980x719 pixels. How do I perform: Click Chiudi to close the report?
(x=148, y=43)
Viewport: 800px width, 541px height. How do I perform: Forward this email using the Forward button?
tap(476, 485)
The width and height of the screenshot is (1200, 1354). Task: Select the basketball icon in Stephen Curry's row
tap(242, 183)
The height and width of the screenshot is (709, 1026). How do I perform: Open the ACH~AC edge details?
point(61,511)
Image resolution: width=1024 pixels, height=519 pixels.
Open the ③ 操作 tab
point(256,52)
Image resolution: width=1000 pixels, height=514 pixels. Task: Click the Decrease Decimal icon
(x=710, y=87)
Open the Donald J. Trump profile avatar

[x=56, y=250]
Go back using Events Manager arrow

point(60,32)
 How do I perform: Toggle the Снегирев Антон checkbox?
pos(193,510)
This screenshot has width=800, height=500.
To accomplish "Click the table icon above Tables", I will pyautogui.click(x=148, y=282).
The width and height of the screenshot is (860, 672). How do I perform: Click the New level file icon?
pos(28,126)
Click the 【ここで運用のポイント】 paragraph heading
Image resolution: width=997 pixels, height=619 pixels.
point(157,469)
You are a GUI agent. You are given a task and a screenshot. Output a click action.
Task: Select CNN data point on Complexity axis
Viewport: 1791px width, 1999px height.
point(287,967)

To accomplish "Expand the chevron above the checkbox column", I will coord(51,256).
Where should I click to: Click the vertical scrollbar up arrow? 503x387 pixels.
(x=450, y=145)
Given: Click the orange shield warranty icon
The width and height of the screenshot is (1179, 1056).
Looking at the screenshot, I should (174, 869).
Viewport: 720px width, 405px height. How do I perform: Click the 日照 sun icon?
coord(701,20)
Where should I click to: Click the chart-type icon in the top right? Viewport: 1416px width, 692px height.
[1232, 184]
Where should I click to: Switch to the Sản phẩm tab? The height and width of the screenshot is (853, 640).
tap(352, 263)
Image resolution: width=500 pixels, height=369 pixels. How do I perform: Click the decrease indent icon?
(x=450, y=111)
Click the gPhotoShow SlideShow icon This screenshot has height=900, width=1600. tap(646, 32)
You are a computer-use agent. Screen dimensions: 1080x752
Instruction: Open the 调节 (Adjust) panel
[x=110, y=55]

**TRY IT:**
Looking at the records above, which lines contain "agent"? Copy those lines.

**EXERCISE SOLUTION:**
You are a GUI agent. You are given a task and a screenshot. Output a click action.
You are a computer-use agent. Screen dimensions: 1080x752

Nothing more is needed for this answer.